2019.1伊豆大島にてpart2
生き物メインで書くブログと標榜しておいて一切生物写真が載らなかったpart1の続きです。
とりあえず島を一周、概要を説明した所で、今回は初日と2日目の夜に行った漁港での採集について書いていこうかなと思います。
大島は伊豆諸島で最も大きく、人口も多いだけあって最多6つの漁港を有しています。
ここで伊豆諸島の面積、人口、漁港数について
(おまけにこれまで紹介したものも)
大島(91㎢,7700人):6
利島(4㎢,300人):1
新島(27㎢,2600人):3
式根島(4㎢,500人):3
神津島(18㎢,1800人):2
三宅島(55㎢,2400人):6
御蔵島(20㎢,300人):1
八丈島(69㎢,7200人):5
青ヶ島(5㎢,170人):1
二神島(2㎢,120人):1
柏島(0.5㎢,400人):1(島の東全面が漁港)
さらにそのいずれもが船の揚陸のためスロープを設置しており、個人的に枕木型と呼んでいる最も採集のしやすいものとなっていました。
〜スロープ3つの型〜
レール型 海面に垂直に走らせた二本のレールの上を滑らせて揚陸するスロープ。最も一般的であり、下記2つとの併用も見られる。なんなら国外でも見られる。
枕木型 海面に並行して設置した枕木で船を揚陸する。関東、伊豆半島・諸島、小笠原、北海道で見られる。
滑車型 滑車を船の下に滑らせ揚陸する。基本的に薩南諸島〜八重山諸島で見られるが、小規模な滑車を用いたものは本土でも見られる。
(一方マリーナでは吊り上げ式が目立つ)

(収集データ)

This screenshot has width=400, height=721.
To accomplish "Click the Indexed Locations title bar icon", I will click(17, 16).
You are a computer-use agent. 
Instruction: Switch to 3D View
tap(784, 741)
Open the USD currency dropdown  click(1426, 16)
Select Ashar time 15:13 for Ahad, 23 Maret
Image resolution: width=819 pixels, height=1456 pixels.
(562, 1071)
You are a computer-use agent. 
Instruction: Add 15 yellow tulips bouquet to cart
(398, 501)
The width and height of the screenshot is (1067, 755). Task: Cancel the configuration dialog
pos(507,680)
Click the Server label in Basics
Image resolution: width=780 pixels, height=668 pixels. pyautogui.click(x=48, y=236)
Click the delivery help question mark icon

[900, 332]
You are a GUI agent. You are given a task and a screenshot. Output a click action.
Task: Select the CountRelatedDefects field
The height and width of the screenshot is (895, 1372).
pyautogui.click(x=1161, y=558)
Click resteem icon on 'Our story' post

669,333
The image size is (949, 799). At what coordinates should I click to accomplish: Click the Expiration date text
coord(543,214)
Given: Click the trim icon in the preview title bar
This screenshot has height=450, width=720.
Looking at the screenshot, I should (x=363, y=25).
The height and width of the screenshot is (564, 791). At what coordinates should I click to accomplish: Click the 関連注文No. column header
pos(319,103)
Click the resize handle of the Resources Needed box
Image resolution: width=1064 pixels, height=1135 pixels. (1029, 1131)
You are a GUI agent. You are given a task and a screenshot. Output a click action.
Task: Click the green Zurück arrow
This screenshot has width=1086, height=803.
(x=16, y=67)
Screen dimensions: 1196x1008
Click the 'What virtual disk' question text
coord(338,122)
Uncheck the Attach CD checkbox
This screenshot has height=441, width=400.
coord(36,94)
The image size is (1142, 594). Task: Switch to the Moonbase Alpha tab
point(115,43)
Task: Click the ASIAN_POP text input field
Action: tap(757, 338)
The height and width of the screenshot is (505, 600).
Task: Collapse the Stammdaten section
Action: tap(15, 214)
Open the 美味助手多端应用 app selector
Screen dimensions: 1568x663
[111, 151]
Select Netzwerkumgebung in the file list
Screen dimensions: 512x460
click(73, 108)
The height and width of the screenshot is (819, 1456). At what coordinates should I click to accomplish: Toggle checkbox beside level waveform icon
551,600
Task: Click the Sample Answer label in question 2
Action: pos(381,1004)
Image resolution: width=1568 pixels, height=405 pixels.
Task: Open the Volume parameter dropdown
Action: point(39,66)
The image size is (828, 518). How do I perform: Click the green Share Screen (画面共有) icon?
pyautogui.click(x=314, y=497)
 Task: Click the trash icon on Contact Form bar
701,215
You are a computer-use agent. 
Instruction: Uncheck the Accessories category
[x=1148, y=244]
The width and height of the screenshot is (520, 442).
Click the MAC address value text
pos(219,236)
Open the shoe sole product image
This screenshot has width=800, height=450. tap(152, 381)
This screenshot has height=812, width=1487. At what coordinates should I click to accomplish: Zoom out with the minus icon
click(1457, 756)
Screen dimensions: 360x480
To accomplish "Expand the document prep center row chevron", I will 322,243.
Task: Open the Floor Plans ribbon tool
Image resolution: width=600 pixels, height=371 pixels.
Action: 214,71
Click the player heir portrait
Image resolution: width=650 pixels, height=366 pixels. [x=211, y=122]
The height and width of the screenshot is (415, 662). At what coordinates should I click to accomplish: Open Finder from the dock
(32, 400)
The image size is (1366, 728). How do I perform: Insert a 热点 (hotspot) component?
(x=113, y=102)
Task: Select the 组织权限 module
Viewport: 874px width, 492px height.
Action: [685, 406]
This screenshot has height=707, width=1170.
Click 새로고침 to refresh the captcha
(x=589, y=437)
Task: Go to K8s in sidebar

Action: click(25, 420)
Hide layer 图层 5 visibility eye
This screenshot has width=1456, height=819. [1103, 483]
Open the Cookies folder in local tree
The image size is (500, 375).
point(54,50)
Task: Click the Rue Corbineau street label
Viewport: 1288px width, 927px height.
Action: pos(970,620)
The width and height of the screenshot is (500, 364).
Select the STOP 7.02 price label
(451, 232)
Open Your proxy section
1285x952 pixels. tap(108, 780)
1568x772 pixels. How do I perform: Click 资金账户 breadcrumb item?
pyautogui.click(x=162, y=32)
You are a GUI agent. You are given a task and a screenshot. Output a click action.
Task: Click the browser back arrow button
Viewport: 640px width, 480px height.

**作業内容:**
• a. 伊豆大島の記事によると、大島が伊豆諸島で最多の6つの漁港を有しているのはなぜか。1〜3文で説明してください。
• b. 伊豆大島の記事の続きを、最後の一文の後から書き継ぐこと。
この資料は伊豆大島の記事とは別のものである。

**期待される出力:**
• a. 大島は伊豆諸島で最も面積が大きく、人口も多い島だからである。その規模に見合って、漁港の数も最多の6つとなっている。

• b.
なぜ枕木型が採集しやすいかは単純で、枕木の間に生き物がたまりやすいから、というだけのことです。単調な作りがいい味を出していて、例えば間隙性生物といった採集難度の高い生物が居ついているケースもあるためレア物への期待も持てます。
反面レール型や滑車型では深いところまで平たく整備していることが多いので投網が有効だったりします。
御託を並べるより実際とれた生物を見せた方が早いと思うので紹介すると
順にスジクモハゼ、ヤハズハゼ
同属で本土ではドドド普通種のクモハゼは6スロープ回って1匹のみ捕獲。結局スジ:ヤハズ:ノーマルは25:3:1で、秋の房総の枕木型スロープにおける出現比とほぼ真逆の組成を示しているのが面白い。
ニセカエルウオ
本土ではドドド(略)のカエルウオ(下)とは模様が異なることが分かる。違和感はあったが確証が持てず写真だけにとどめておき、帰ってから魚検で精査。結果正解。背鰭軟条数もニセの最頻値だった。
スジギンポ
純粋に珍しいと思う。2漁港から2匹捕獲。
上3種と同じく恐らく分布のほぼ北限だと考えられる。
あと諸々
1掬いでこれだけ入れば楽しいですよね。
ボラはノーマルとワニグチ以外は正直よくわかんないのでスルーしましたが…笑
魚以外だとハナマルユキの生貝、サムネイルのショウジンガニ属の一種(多分ツブイボショウジンガニ(希望的同定))や、これまた秋の房総でよく見るシマアシイシガニが未成体で居たりしました。やっぱり楽しい。
真冬のはずでしたが、全体的に死滅回遊ピーク時の関東くらいのポテンシャルはあったかなと思います。
さらに漁港採集はスロープに留まりません。
居つくも何も普通に泳いでる魚だってとれる訳で、
タカベ幼魚やアカマツカサ、テリエビス(同行者採集)なんかがとれました。やばい。
さらにさらにここは伊豆諸島、普通に夜釣りをしてもとんでもないのが釣れてしまう訳です。
ネコザメ110cm(同行者)
イカで置き竿してたらかかってたとのこと。同じ攻め方で一回は掛けましたが、僕のクソ雑魚仕掛けでは到底太刀打ちできませんでした笑
(この個体じゃないけど1匹持って帰って焼いて食った。ちゃんと食材レベルにうまい。)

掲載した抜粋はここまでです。